Desperate to make the most of it, the next morning they book a picnic tour to a desert island through the hotel desk, and get charged a 40% markup. By the time they get to the island, it is far from deserted, as at least a dozen other tours have already set up camp.


As this is our last port of call in French Polynesia, we need to sign out with the ‘gendarmes’ so we made one excursion ashore to the small town Vaitape. People saying ‘hello’ was the exception rather than the norm, more locals spoke French to each other than Tahitian and the supermarket felt a bit run down.


The owner of the yacht club, a very pleasant guy, had seemed a little paranoid about theft.

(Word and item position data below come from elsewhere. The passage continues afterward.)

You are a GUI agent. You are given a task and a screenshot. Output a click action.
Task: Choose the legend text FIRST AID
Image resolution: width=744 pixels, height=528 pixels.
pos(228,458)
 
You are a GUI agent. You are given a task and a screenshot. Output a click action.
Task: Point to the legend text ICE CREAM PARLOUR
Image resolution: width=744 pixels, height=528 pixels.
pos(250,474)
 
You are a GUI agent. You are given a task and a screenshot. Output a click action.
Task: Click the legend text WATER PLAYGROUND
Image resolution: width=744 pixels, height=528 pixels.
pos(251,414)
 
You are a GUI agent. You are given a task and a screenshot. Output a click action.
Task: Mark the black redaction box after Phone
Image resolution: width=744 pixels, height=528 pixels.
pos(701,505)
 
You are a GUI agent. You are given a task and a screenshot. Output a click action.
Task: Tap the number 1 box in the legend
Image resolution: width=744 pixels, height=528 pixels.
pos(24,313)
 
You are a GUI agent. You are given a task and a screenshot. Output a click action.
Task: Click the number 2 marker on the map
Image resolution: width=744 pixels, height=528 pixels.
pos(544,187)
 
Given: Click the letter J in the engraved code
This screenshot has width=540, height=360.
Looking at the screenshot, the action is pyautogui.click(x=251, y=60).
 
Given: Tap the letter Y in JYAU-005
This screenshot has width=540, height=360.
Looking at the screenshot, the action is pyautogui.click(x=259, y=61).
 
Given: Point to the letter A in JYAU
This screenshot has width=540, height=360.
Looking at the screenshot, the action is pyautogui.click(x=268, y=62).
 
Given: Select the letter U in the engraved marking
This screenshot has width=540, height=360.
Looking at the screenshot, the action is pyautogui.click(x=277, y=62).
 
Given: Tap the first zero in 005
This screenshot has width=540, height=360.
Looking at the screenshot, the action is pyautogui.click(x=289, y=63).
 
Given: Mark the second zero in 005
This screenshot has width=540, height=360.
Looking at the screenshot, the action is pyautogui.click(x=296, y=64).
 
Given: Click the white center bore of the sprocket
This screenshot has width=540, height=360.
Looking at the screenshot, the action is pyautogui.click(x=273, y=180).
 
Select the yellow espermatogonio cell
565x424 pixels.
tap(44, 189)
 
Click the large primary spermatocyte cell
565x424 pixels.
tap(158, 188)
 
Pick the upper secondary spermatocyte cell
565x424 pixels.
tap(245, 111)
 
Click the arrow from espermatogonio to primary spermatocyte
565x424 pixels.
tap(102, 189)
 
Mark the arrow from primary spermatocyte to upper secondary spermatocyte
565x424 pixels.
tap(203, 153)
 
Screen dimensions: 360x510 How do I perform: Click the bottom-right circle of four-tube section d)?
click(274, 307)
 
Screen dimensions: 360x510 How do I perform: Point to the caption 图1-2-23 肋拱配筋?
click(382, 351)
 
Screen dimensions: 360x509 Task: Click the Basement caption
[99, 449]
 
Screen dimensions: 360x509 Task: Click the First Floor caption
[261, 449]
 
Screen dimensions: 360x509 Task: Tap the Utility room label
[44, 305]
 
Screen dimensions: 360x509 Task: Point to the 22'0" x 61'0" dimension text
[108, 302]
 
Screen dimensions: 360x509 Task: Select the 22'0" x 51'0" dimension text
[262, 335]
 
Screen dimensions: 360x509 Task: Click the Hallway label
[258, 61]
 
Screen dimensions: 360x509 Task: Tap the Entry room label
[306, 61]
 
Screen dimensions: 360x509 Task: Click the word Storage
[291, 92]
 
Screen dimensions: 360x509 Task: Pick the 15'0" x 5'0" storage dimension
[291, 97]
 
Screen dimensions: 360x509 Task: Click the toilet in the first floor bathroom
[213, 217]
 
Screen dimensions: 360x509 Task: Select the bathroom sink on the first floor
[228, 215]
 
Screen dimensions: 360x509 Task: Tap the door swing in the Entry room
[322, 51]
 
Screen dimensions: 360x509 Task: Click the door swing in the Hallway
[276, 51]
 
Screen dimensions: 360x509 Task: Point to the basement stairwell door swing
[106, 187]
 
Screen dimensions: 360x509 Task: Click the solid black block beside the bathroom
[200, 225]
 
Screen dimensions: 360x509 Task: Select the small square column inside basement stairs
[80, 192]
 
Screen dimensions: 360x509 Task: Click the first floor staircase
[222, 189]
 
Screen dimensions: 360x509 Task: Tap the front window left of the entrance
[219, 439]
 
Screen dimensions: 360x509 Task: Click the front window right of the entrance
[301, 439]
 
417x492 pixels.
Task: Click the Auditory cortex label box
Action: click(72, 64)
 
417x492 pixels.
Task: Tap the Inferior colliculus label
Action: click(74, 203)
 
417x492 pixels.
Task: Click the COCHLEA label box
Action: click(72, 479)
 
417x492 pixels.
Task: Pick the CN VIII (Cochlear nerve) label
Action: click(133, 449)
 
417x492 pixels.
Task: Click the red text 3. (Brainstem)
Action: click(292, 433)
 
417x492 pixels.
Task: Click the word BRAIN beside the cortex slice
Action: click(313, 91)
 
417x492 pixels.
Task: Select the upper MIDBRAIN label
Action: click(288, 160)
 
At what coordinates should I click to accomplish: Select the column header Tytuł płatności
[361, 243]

“You must park your dinghy here on the pontoon, my staff are always keeping watch. Don’t leave it on the beach.” He’d told us on the first night.

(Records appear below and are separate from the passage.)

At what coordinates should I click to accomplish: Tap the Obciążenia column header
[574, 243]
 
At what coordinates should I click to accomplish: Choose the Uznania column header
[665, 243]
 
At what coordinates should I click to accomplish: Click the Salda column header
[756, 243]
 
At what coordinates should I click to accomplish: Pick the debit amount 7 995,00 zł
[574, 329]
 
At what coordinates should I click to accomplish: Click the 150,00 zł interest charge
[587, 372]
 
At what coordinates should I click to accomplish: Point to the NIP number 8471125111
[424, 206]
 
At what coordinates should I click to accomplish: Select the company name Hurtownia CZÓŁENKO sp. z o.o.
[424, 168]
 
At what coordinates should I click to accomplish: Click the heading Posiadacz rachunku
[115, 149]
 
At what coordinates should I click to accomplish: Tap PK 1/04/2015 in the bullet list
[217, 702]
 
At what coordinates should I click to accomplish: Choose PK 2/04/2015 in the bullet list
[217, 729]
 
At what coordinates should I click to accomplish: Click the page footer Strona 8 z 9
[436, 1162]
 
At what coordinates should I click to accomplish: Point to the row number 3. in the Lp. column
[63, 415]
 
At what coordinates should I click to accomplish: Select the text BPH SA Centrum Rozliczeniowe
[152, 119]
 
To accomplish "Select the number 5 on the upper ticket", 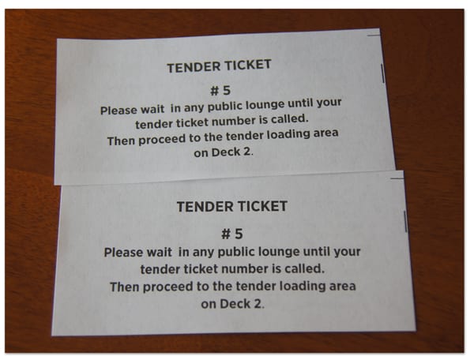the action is point(227,91).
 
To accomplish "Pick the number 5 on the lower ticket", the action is point(239,234).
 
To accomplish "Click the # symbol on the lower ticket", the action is point(226,234).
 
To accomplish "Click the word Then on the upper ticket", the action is point(121,141).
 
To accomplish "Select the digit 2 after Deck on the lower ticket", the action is point(258,304).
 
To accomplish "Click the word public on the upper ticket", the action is point(224,107).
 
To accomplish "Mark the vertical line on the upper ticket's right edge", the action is point(382,73).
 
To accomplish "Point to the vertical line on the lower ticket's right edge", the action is point(405,222).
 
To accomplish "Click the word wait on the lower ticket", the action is point(160,252).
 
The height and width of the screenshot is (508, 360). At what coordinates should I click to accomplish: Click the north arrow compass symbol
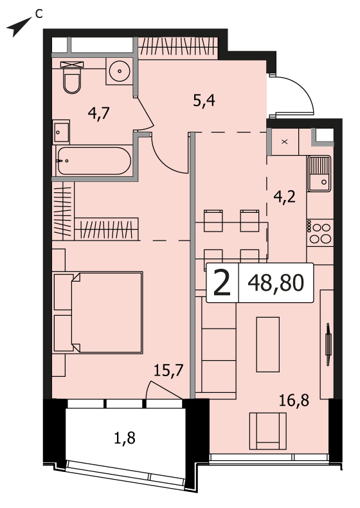click(19, 27)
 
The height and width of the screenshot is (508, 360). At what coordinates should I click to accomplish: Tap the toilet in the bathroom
click(72, 78)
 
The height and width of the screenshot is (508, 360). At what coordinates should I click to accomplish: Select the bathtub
click(94, 161)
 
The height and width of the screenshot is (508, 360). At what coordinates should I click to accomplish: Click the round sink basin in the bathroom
click(120, 71)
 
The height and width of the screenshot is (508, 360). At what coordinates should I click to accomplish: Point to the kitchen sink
click(320, 174)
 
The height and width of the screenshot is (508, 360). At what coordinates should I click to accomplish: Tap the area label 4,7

As we were filling in the numerous departure forms at the police station, a Frenchman came in to report the theft of his dinghy. He’d somehow got the paddle stuck so focused on freeing it. By the time he turned around, his dinghy had vanished. He was a little embarrassed.


I get a sense of inequality here we didn’t feel elsewhere in French Polynesia. There are jobs in the hotels but work in the tourism industry is generally poorly paid. The resorts are mostly owned by large hotel chains so the money bleeds back to the hotel headquarters or to some low tax fiscal paradise. In Huahine, there were few resorts and the tourism infrastructure was locally owned. 


Most Polynesians we met were remarkably uninterested in money or accumulating wealth. They had what they needed, and didn’t crave more. Maybe in Bora Bora the situation is different. 


Bora Bora was the first island to be heavily developed for tourism. The others looked on ... and decided to go a different way.